Google best time to query an agent, and you’ll get a dozen contradictory answers: avoid January, avoid summer, avoid December, avoid book fair months. Suddenly, half the calendar is off-limits.

So, when is the right time to submit your manuscript? And does timing really make or break your publishing success?

Is There a Best Time to Submit Your Manuscript?

Depending on who you ask, the answer ranges from definitely to not at all. Here’s the commonly accepted wisdom, take it with a generous pinch of salt.

Times You’re Apparently Not Supposed to Query

Early January – Agents are clearing their inboxes post-holidays. Your email may get buried.
London Book Fair (March/April) – Industry folk are too busy networking to read queries.
Easter Weeks – Many take holidays; inboxes stagnate.
Late June through August – Considered a publishing dead zone due to summer breaks.
Frankfurt Book Fair (October) – See London Book Fair above.
All of December – Budgets close, agents log off, holiday mode is in full swing.
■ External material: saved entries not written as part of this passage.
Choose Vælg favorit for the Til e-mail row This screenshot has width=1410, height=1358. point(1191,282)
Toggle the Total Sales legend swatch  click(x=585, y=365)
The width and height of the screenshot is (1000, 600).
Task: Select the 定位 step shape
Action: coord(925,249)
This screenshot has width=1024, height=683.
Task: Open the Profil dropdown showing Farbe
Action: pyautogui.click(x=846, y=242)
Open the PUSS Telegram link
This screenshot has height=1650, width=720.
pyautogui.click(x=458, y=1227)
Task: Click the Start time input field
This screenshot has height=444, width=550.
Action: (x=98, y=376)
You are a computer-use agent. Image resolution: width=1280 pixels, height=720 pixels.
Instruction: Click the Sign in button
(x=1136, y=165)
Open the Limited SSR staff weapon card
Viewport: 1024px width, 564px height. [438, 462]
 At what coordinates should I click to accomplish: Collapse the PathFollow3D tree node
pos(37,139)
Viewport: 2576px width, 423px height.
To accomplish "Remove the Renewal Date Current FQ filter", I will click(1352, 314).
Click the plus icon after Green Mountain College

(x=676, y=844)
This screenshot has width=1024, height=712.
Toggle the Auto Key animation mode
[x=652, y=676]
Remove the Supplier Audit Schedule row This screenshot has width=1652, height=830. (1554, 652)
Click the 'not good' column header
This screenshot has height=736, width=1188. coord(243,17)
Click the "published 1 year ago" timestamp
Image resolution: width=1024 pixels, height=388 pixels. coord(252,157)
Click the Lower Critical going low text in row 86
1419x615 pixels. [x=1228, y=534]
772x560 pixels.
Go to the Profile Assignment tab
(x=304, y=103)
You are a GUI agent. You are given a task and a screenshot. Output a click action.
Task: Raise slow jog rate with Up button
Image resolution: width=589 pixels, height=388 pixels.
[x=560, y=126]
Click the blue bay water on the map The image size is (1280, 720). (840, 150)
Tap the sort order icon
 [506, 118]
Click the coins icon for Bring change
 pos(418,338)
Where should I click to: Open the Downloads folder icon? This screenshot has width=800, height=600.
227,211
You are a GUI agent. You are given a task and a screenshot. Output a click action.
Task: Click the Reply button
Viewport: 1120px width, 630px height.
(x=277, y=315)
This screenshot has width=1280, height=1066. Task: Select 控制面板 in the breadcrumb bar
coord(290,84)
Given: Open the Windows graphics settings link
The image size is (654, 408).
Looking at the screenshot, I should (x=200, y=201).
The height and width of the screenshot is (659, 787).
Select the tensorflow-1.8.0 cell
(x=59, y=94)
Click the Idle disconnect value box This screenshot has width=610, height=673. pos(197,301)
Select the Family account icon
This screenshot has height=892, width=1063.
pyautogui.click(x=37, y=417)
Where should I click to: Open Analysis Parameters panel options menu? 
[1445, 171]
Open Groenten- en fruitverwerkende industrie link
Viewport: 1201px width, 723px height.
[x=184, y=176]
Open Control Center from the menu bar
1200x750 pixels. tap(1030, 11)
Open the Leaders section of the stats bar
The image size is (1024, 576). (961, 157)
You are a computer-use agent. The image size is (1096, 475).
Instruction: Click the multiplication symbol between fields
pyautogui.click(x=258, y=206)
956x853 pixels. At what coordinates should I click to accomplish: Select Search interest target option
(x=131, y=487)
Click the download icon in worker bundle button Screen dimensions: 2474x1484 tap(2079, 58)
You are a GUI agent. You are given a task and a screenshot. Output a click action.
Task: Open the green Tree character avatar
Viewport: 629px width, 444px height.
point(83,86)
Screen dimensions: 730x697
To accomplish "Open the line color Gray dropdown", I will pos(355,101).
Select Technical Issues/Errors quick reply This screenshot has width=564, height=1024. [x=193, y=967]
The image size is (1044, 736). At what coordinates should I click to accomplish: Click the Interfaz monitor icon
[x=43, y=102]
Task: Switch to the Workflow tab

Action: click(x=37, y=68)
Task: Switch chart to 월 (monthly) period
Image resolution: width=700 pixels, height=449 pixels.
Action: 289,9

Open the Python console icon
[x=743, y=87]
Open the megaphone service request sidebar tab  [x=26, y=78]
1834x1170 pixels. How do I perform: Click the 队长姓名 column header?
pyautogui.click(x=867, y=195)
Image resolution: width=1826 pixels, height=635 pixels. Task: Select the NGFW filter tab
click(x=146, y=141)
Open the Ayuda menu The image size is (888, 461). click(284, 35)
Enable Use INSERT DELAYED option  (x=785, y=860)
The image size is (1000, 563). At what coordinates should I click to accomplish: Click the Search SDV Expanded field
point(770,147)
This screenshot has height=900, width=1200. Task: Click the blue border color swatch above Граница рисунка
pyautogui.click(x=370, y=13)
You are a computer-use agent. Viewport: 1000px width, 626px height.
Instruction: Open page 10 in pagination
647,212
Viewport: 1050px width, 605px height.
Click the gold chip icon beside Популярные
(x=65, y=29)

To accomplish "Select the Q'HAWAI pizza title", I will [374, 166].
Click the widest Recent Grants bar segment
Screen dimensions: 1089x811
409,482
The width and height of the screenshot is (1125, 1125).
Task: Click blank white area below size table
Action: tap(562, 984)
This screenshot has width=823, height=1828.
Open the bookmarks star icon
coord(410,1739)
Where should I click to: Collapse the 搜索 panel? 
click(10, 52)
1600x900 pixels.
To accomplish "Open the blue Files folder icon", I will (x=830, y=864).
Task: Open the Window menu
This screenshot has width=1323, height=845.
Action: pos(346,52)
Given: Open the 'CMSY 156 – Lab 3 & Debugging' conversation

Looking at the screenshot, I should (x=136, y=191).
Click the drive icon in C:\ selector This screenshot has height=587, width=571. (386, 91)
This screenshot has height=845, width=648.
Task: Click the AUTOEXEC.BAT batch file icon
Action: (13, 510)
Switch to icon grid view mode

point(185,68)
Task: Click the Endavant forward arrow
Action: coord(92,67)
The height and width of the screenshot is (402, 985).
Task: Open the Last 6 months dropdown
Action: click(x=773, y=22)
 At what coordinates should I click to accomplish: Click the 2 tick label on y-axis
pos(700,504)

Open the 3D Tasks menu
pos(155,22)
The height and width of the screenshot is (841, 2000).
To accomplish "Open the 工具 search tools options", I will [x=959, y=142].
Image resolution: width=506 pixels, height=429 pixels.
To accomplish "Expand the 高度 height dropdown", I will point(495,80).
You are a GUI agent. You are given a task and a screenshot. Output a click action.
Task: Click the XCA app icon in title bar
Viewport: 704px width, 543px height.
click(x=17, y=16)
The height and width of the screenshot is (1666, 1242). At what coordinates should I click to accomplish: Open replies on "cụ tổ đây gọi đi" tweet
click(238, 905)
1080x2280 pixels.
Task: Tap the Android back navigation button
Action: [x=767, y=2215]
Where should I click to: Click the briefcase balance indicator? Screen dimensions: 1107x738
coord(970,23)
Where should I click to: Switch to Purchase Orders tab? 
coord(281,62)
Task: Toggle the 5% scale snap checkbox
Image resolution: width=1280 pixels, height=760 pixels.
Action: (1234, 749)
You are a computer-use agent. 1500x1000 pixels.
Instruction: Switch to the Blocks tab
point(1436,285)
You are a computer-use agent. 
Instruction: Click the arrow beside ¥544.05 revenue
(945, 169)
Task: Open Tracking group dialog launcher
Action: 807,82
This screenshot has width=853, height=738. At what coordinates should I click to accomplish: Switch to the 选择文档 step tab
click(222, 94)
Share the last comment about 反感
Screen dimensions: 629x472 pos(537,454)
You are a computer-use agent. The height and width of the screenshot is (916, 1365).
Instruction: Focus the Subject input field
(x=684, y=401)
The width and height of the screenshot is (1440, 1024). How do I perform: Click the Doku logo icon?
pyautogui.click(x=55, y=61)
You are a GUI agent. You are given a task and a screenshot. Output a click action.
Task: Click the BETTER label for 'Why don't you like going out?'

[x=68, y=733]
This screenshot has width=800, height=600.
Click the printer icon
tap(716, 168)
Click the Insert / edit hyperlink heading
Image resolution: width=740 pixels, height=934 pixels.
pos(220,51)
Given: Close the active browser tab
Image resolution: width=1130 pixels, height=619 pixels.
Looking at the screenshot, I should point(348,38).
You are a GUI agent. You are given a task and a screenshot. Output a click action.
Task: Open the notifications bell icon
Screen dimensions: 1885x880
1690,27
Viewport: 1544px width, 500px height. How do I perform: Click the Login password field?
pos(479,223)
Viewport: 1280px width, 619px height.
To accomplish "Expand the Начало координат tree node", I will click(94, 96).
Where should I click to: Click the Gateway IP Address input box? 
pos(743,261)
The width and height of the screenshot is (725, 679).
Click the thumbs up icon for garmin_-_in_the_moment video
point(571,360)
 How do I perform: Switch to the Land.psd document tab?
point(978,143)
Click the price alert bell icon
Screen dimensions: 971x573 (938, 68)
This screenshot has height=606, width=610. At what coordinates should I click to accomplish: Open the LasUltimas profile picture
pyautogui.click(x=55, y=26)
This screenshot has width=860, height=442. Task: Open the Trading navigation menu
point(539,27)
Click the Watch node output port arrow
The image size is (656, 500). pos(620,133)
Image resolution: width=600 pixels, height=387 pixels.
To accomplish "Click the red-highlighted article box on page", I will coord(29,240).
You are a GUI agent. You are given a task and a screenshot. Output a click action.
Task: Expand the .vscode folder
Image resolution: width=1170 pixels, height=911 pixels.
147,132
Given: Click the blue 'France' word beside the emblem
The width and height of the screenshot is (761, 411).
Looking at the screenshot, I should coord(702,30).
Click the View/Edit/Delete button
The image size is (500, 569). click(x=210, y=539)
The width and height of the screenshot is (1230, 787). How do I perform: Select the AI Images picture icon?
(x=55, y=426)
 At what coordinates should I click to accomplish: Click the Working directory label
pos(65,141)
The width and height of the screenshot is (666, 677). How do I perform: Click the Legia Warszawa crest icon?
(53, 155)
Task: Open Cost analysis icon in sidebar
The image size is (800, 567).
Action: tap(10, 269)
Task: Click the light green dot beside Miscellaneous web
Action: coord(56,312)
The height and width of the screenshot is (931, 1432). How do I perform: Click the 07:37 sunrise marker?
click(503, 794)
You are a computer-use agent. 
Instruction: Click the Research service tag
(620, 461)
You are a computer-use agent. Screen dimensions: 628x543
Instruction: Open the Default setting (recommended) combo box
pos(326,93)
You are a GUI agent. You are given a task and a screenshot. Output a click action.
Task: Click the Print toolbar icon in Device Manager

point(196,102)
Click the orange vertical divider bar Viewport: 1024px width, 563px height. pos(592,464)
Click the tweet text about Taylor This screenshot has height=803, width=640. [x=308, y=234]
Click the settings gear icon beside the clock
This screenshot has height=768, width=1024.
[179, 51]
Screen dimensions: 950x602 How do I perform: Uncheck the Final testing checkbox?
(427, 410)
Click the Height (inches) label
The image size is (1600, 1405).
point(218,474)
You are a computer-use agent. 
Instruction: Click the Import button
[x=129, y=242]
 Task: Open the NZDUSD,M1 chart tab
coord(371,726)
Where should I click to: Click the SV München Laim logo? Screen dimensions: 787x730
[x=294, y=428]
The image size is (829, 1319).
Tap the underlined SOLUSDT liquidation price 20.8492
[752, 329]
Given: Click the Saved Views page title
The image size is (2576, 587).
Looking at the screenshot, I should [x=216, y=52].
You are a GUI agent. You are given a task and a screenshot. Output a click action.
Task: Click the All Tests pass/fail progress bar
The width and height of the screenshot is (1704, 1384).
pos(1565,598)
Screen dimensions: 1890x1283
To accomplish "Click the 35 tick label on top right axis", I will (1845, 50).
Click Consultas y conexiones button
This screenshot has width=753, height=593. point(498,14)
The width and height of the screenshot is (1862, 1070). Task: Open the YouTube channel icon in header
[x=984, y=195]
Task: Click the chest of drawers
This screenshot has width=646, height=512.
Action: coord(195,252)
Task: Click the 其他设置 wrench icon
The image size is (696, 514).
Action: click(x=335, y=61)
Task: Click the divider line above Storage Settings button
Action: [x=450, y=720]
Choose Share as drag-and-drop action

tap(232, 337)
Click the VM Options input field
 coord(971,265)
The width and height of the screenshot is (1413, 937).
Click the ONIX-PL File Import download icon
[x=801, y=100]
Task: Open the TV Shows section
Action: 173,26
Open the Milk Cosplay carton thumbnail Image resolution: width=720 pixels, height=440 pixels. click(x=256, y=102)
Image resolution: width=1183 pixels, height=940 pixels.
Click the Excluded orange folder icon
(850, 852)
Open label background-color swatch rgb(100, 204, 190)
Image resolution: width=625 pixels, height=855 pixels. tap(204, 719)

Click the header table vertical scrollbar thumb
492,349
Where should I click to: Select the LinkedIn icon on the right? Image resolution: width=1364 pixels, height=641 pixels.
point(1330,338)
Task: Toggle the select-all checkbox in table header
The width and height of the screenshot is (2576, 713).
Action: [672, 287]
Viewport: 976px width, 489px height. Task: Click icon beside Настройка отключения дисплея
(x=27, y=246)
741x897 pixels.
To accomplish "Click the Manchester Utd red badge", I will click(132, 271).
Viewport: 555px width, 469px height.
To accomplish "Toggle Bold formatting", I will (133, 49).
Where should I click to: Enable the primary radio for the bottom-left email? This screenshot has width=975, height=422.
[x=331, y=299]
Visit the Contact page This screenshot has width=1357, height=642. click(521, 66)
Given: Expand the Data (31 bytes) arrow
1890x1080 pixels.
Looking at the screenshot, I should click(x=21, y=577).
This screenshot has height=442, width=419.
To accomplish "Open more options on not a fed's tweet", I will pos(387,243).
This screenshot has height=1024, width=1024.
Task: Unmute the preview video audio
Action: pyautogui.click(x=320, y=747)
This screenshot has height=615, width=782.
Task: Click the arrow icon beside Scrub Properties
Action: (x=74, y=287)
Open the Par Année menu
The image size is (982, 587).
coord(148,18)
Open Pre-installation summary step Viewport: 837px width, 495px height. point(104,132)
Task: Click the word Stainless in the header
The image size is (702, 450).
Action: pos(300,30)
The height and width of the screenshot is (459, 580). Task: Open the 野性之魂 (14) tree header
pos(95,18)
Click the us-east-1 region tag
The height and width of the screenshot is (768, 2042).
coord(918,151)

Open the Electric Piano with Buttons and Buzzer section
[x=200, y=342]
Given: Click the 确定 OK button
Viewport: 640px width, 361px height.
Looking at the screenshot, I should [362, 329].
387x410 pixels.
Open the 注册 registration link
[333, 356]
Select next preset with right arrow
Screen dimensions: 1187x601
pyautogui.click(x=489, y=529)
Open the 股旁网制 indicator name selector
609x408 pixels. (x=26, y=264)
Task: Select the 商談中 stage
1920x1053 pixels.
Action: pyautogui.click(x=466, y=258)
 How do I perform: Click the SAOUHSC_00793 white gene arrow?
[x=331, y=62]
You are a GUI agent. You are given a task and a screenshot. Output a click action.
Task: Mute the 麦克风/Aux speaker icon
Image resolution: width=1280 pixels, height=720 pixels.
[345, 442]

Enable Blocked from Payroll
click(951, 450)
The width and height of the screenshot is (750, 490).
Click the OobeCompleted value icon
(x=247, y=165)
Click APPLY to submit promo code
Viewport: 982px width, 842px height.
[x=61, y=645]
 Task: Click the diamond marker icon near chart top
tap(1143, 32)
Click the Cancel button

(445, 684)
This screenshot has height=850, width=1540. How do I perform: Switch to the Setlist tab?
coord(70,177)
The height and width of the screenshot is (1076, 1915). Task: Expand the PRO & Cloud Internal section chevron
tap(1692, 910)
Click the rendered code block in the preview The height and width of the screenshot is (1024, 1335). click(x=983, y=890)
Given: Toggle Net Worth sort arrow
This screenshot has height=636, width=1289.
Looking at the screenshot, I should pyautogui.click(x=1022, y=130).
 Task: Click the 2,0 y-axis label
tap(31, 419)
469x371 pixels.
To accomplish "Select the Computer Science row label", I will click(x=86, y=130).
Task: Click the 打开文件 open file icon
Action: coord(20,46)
That leaves... what? Maybe 22 good weeks in the year?

Except here’s the truth, I got my first agent during Frankfurt Book Fair week. Yes, really. 

Timing Only Matters When Your Manuscript Is Ready

I once queried a manuscript that got 75 rejections. In hindsight, the first 10 should’ve been my clue. Instead of revising, I kept firing off submissions, hoping someone would say yes. My timing wasn’t the problem, my manuscript was.

Here’s what I’ve learned:
If you think your manuscript is ready, it probably isn’t.
Revise. Get feedback. Then revise again.
Then submit.

So… Does Timing Matter?

Yes. But not in the way you think.

Timing isn’t about dodging book fairs or syncing your query with an agent’s caffeine cycle. It’s about your timing. Is the manuscript the best it can be? Are you ready to hear feedback or silence? That’s what really counts.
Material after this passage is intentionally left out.